For example, you may want to study a three-dimensional (3D) volume, measuring the distance between two parts or modeling how that 3D volume changes over time (the fourth dimension). In these instances, you need more than two dimensions to make sense of what you are seeing.

Multidimensional image processing, or n-dimensional image processing, is the broad term for analyzing, extracting, and enhancing useful information from image data with two or more dimensions. It is particularly helpful and needed for medical imaging, remote sensing, material science, and microscopy applications.
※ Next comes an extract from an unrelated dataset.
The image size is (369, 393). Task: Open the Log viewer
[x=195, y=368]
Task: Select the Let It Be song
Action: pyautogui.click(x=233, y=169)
Some methods in these applications may involve data from more channels than traditional grayscale, RGB, or red, green, blue, alpha (RGBA) images. N-dimensional image processing helps you study and make informed decisions using devices enabled with identification, filtering, and segmentation capabilities. 

Multidimensional image processing gives you the flexibility to perform functions for traditional two-dimensional filtering in scientific applications. Within medical imaging specifically, computed tomography (CT) and magnetic resonance imaging (MRI) scans require multidimensional image processing to form images of the body and its functions. For example, multidimensional dimensional image processing is used in medical imaging to detect cancer or estimate tumor size (Figure 1). 

Multidimensional, high-resolution images of tissue.
Figure 1. Tissue can be rendered and examined quickly in multidimensional digital pathology use cases

Multidimensional image processing developer challenges

Outside of identifying, acquiring, and storing the image data itself, working with multidimensional image data comes with its own set of challenges.

First, multidimensional images are larger in size than their 2D counterparts and typically of high resolution, so loading them to memory and accessing them is time-consuming.

Second, processing each additional dimension of image data requires additional time and processing power. Analyzing more dimensions enlarges the scope of consideration.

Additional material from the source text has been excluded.